The good news? Gun Lovers Passions is free. And let me tell you, does this site know a sexy come-on when it sees one or what!?!? Mas oui oui oui, mon petit chou!
Welcome to Gun Lovers Passions!
Like To Shoot Stuff?
Definitely starting off on the right foot! Though I’m not sure if they mean “stuff” as in “assault rifles” or “stuff” as in “squirrels and Democrats.” I’m pretty sure it’s the latter, but in any event, back to Gun Lovers Passions:
A 100% free social networking & niche online dating site specifically for gun owners, gun lovers & 2nd Amendment advocates. Use the ‘Gun Groups’ to find others who share the same interests as you, whether that be hunting, target practice or skeet shooting. Have questions about particular types of guns? Find other pistol owners, rifle owners & shotgun owners. Why not join a community of like-minded individuals where you can relax and have some fun, make new friends and maybe even find a little romance. Sign up now to enjoy free gun chat, gun loving message boards & email. And on top of all that, enjoy something extra.

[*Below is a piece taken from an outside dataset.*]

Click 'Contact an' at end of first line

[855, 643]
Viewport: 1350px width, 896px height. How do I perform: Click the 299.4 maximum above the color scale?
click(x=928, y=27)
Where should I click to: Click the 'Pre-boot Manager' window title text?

By “Something Extra,” of course, I assume they’re referring to the extra oooomph! that you get in your love life when both partners carry a handgun with a high-capacity magazine. Sadly, “Something Extra” doesn’t mean web development, because GLP is a shittty whitelabel of the even shittier Passions Network. Searching nationwide for the ladies 18 to 99, I get 354 hits — hardly a bounty of well-armed dames begging to help me handload my Boxer-primed cases, if you know what I mean.
Things are even less exciting at MyGunSpot.com, where the first thing you may notice is that your pointer’s turned into — that’s right!! Crosshairs!! As the intro tells us:
MyGunSpot is the social networking website created for gun owners, by gun owners.

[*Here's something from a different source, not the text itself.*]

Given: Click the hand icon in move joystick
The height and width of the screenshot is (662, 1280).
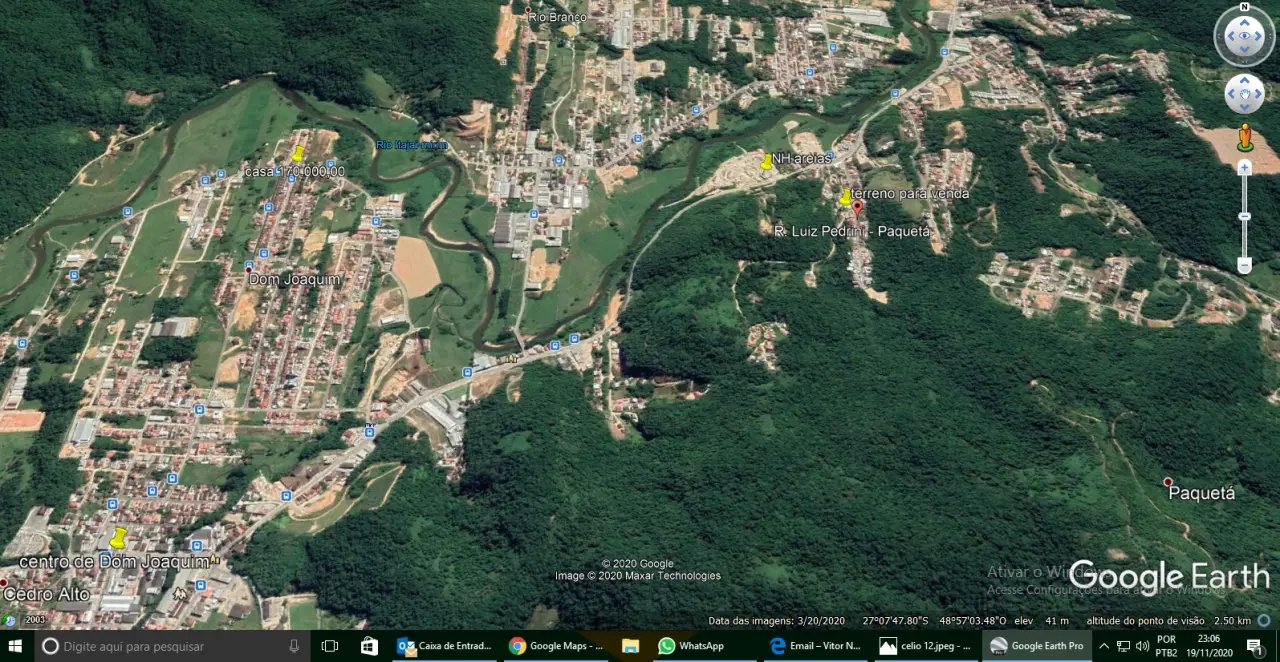Looking at the screenshot, I should click(1244, 94).
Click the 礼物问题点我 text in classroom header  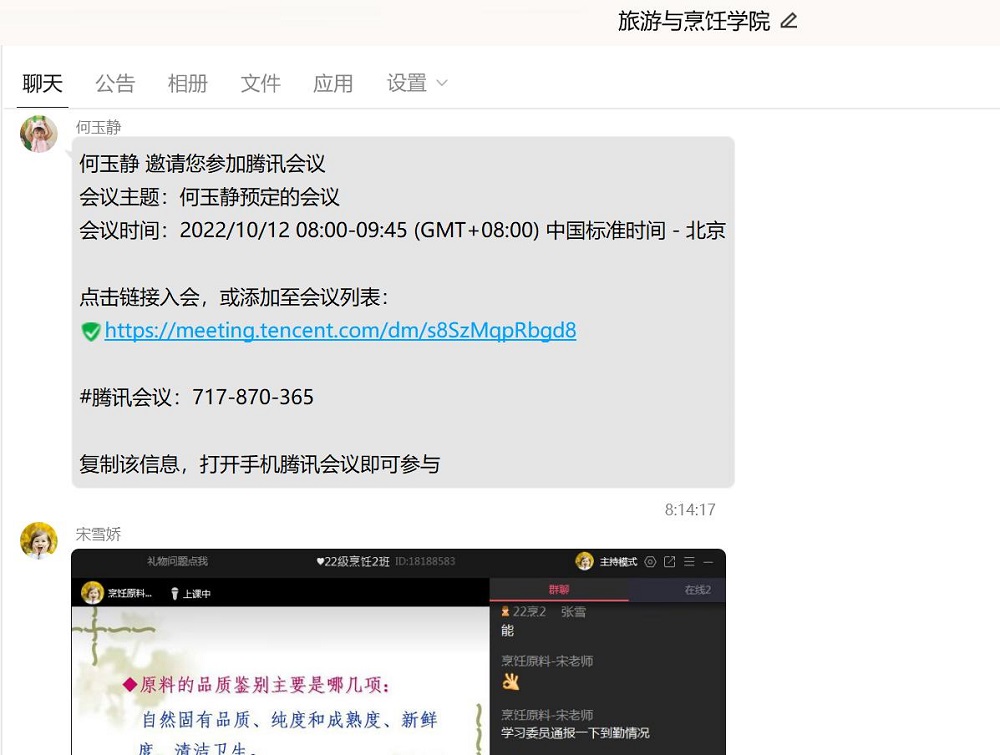point(177,562)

Here, you can connect with other gun owners to discuss gun-related matters, join groups, create your own blog, share pictures, play games, find gun-related books/DVDs, use the gun-related classifieds, and stay up to date on gun-related news. This community places an emphasis on safe and responsible gun ownership, and advocacy for the right of law abiding citizens to keep and bear arms.
Unfortunately, there are only 217 of them — that’s right, a whopping 217 members on the site, hardly a potential harem of hotties lining up to help me rack my slide, if you catch my drift.

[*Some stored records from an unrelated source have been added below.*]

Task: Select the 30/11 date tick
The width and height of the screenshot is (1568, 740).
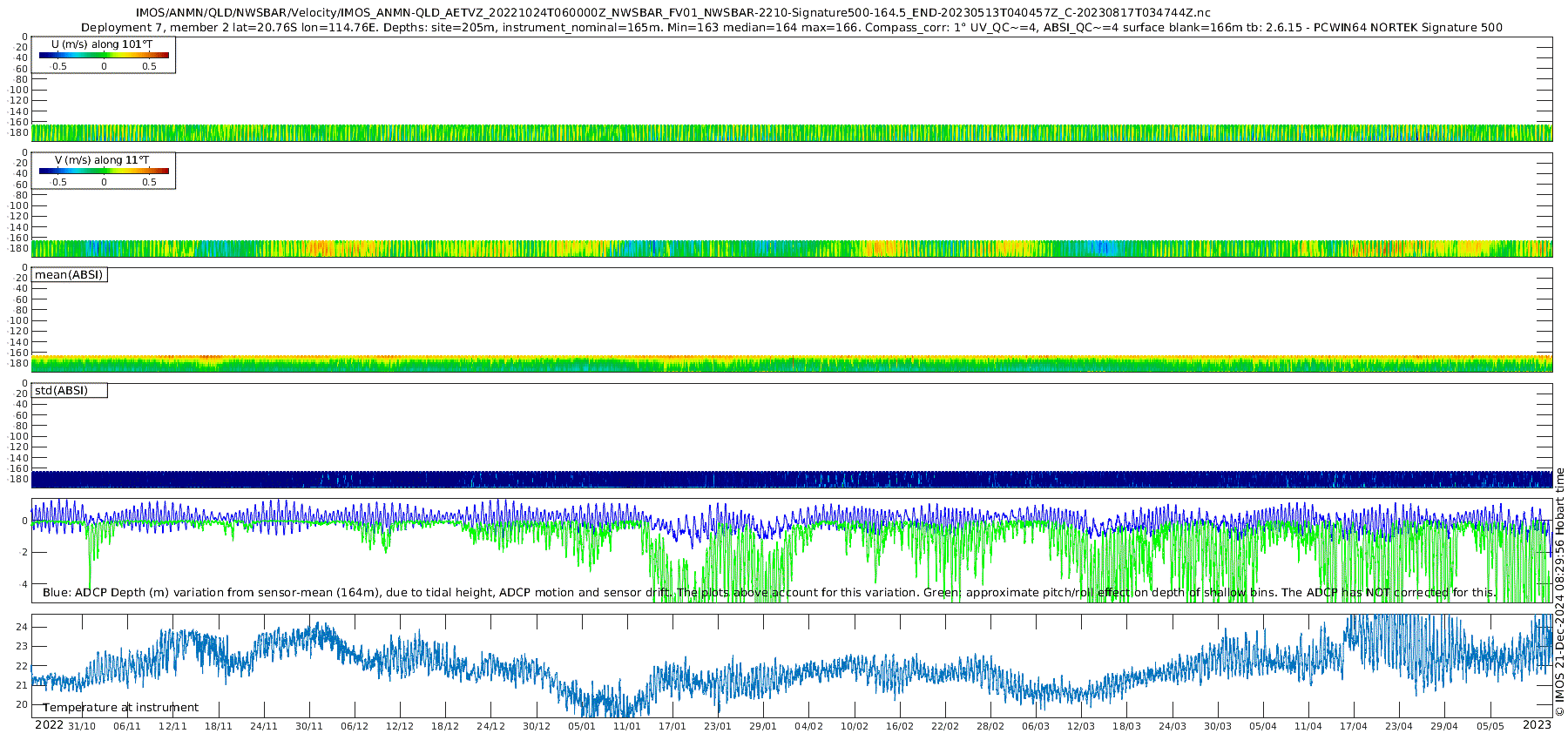Action: pyautogui.click(x=309, y=726)
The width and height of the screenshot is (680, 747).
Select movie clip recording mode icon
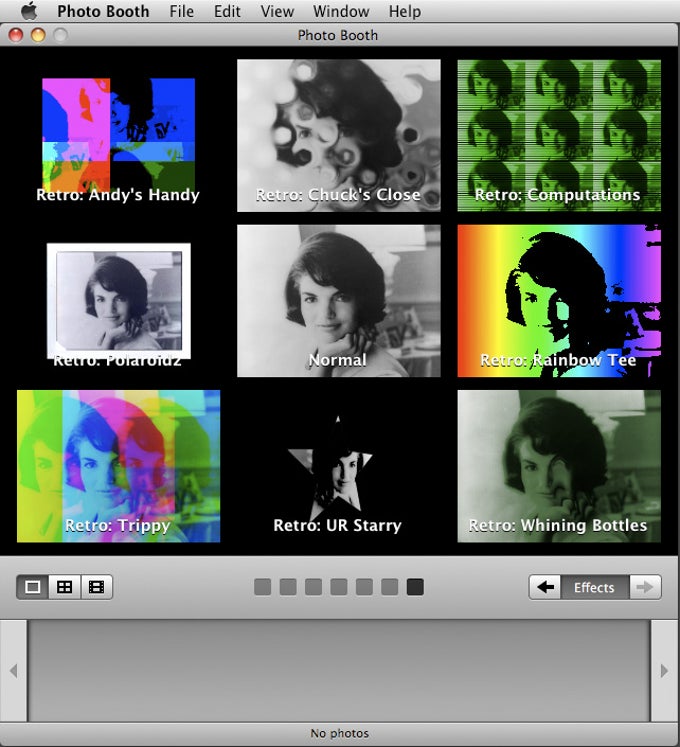coord(97,587)
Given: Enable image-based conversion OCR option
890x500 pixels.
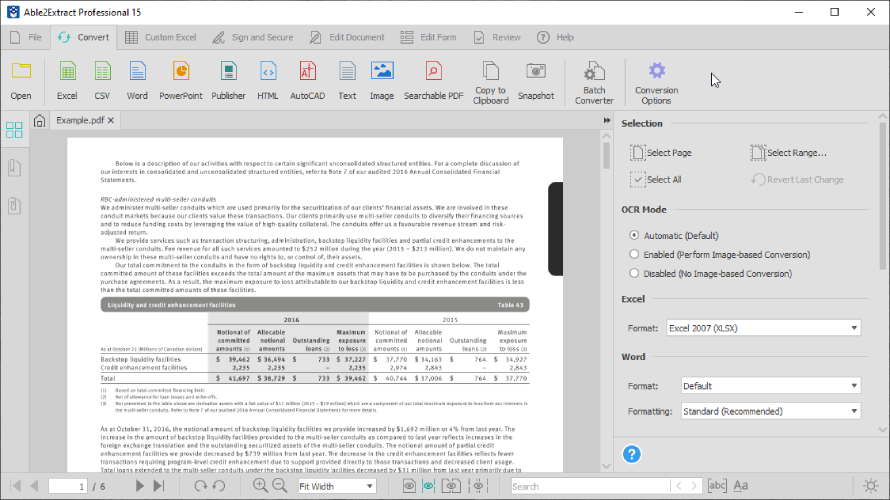Looking at the screenshot, I should (634, 254).
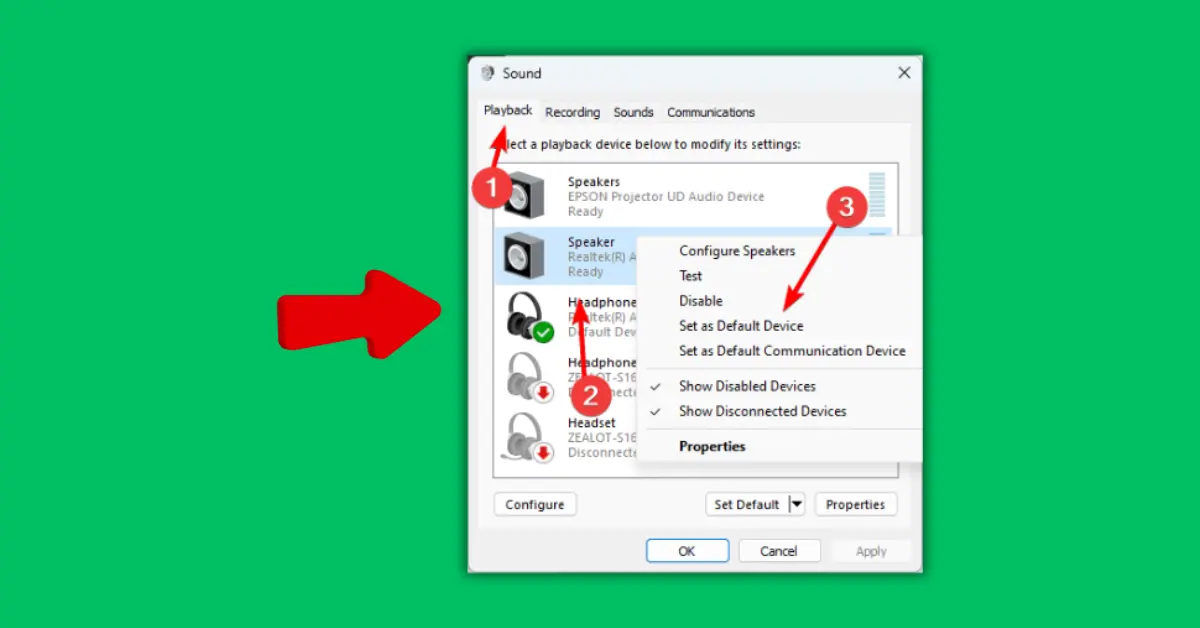This screenshot has width=1200, height=628.
Task: Click the volume meter beside EPSON Speakers
Action: tap(878, 196)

Are things more lively over at Facebook, the virtual Wal-Mart of human connection, which I can almost guarantee you has helped more people find love than all the Birther rallies in history? Yes! Search for “Gun Owner Groups” on Facebook and you get this somewhat disturbing image:
…which seems to indicate that Responsible Gun Owners can kiss Texas’s ass, as can more or less everybody if you ask the Texans.
Now, granted, Facebook is not OKCupid or eHarmony, so I don’t expect to answer a thousand questions about caliber vs. gauge, 6.35mm vs. .32 ACP, magazine capacity vs. concealed carry profile etc. etc. etc. and at the end of it all have my heavily-armed dream girl crawl out of my USB port or — better yet — have me strap on my .500 Nitro Express in a shoulder rig, hit myself with about eight shots of Binaca and and crawl in to meet her.
But Facebook is, as we know, a hotbed of love, because nothing’s sexier than people you went to high school with posting photos of their kids with baked beans all over their faces, right? Yes, well, on the Facebook Flirt scale, Gun Owners group #1 doesn’t fare so well. Here’s one example from the landing page:
…which kinda speaks for itself. As far as I can tell, the “gun owners” doing the “networking” don’t want to talk about girls, God or guns; they don’t want to share shooting experiences or consumer information or promote responsible gun ownership; they want to foam at the mouth and rail against Socialist scum and their conspiracy to outlaw the hollow points for the Browning Automatic Rifle Jesus Christ himself guaranteed each and every American an unlimited supply of in the constitution.
And proclaim Patrick Swayze’s greatness.
Fuck that shit. I’m gonna go slip into something a little more ballistic and bitterly cling to my 1944 Moisin-Nagant; it’s a hell of a lot sexier than any of these people. And it smells better, too.